Partons alors du postulat que les gens sont plus souvent maladroits que malhonnêtes. Dans ce cas, la réforme des bonus apporte peu : l’erreur est tout aussi coûteuse que quelqu’un se trompe honnêtement ou non. Si la réglementation des bonus n’est pas la baguette magique, que faire alors ? Une première stratégie consiste à promouvoir un scepticisme sain face aux développements financiers. Certes les produits adossés aux hypothèques ont longtemps été très profitables, mais le postulat que les prix ne chuteraient jamais n’a que peu été questionné. Une vue plus sceptique de la part des banques aurait limité les dégâts. Cette stratégie se heurte toutefois à deux obstacles. Tout d’abord, on ne sait qui a raison qu’après plusieurs années. Le fait de débattre de la solidité d’un nouveau produit financier ne garantit dès lors pas que le débat conduise à une appréciation infaillible. Deuxièmement, la personne sceptique posant les questions qui dérange se heurte à une forte inertie : tant que les investissements sont profitables, gageons que le seul résultat de son scepticisme sera des perspectives de carrière limitées. Encore une fois, cela ne reflète pas nécessairement une appréciation sciemment à court terme de la direction de la banque, mais plutôt la tendance, humaine après tout, à croire que les bons rendements sont le signe d’une gestion intelligente plutôt que simplement de la chance. La capacité du régulateur d’agir contre un tel aveuglement au risque est relativement limitée. S’il peut questionner les orientations de la banque dans les grandes lignes, il n’a tout simplement pas les ressources d’évaluer les placements de manière détaillée. En outre, rien ne permet d’être sur que le régulateur commettra moins d’erreurs d’appréciations que la banque elle-même.

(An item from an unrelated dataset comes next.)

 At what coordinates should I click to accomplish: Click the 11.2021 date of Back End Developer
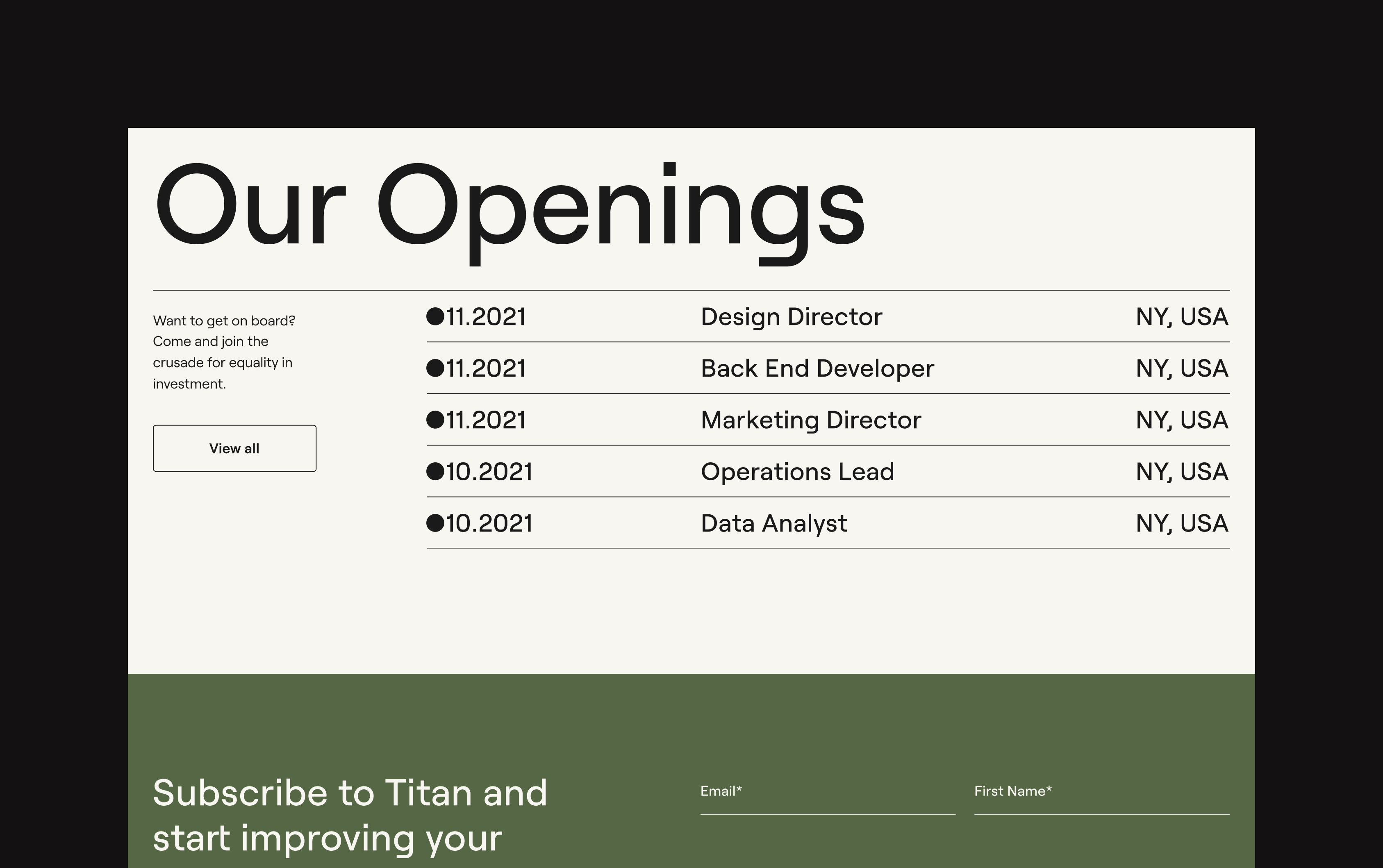click(x=486, y=368)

Comme limiter le risque d’erreurs est une tâche ardue, il est préférable de limiter les conséquences des erreurs qui ne manqueront pas de se produire. Une première approche est de renforcer le niveau de fonds propres que les banques doivent détenir, afin de constituer une réserve qui leur permet d’absorber les pertes résultant d’investissements peu productifs. Cette approche se heurte à une réticence des banques car elle limite leur capacité d’utiliser le levier financier pour accroître le rendement de leur fonds propres.

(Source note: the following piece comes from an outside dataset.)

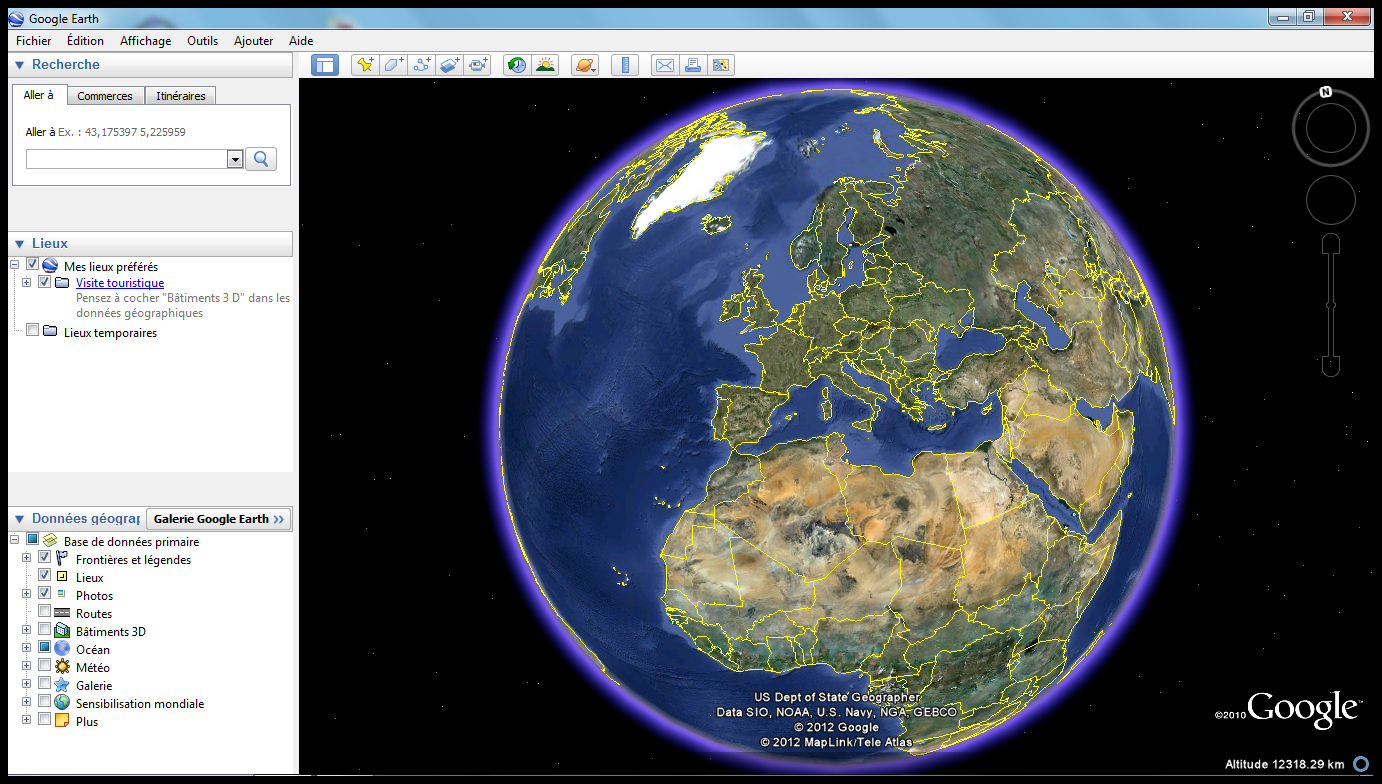Open the Visite touristique link
The height and width of the screenshot is (784, 1382).
coord(120,283)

Une seconde stratégie vise à limiter la taille des établissements, afin qu’ils puissent partir en faillite sans entrainer le reste de l’économie avec eux. Si l’activité bancaire implique des rendements d’échelle impliquant une certaine taille critique, il est pour le moins discutable que cet aspect justifie la création de gigantesques groupes bancaires. En fait, ces groupes se sont avérés très difficiles à gérer car ils incluent des branches d’activité différentes. De surcroît, leur construction par le biais de fusions de banques existantes a souvent conduit à une structure bricolée qui ne permet pas d’avoir une vue d’ensemble des activités (l’intégration des systèmes informatiques est souvent une tâche herculéenne par exemple). Réduire la taille des banques permettrait alors de limiter le besoin de recourir à l’aide publique, laquelle pourrait même s’avérer insuffisante comme dans le cas de l’Islande, sans générer des pertes en termes d’efficience économique.

L’accent sur la réglementation des bonus, tout aussi compréhensible soit-il au regard des coûts humains de la crise, n’est donc pas la meilleure stratégie. S’il est très vraisemblable que certains des acteurs ont sciemment suivi des stratégies de court terme, l’ampleur de la crise reflète plutôt une appréciation sincère mais erronée. Plutôt qu’une stratégie de régulation qui consiste à dire que nous éviterons les problèmes, et souffre dès lors d’un syndrome d’infaillibilité, il est préférable d’admettre que des problèmes surgiront, mais de viser à en limiter les conséquences. À choisir, il est préférable d’avoir des banques de taille limitée payant des bonus plutôt que des banques géantes n’en payant pas.